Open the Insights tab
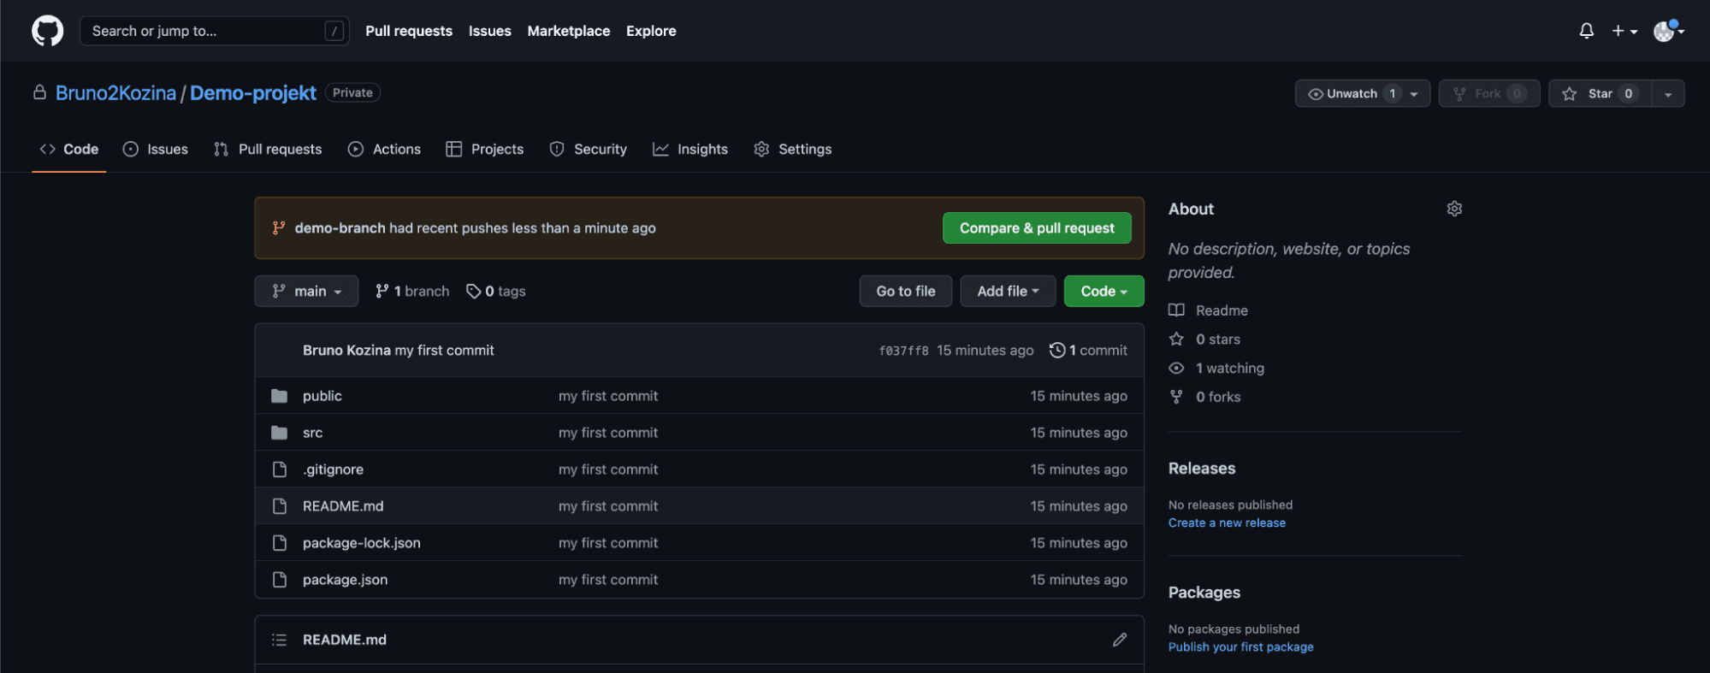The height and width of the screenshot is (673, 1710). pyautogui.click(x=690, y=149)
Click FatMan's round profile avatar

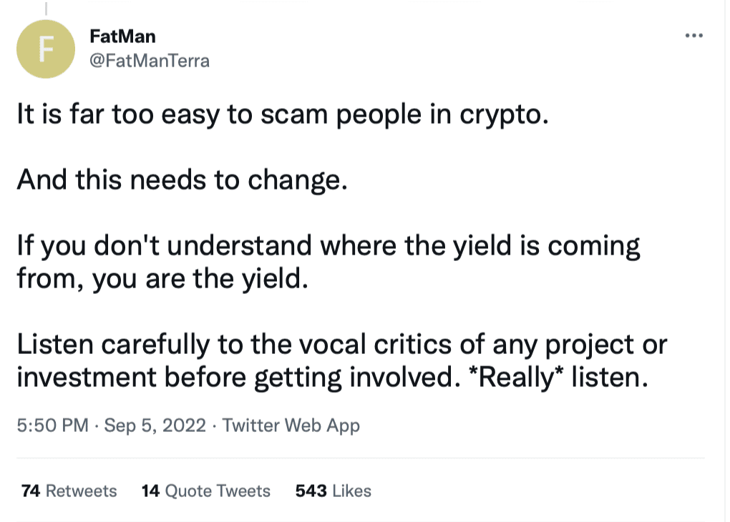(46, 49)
══════
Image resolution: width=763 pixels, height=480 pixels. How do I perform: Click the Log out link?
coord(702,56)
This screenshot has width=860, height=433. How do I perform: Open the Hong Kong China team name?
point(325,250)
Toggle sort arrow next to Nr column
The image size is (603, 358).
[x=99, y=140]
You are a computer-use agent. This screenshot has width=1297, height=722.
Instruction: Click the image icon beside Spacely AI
══════
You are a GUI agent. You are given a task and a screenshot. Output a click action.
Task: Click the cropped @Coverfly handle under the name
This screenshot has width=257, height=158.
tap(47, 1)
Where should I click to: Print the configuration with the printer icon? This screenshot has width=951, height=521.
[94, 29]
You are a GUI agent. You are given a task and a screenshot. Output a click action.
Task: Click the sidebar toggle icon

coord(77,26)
══════
**What is needed**: Pull out every line of the records that contains the word "name".

**Response**:
This screenshot has width=860, height=433. How do I perform: Open the Hong Kong China team name?
Task: Click the cropped @Coverfly handle under the name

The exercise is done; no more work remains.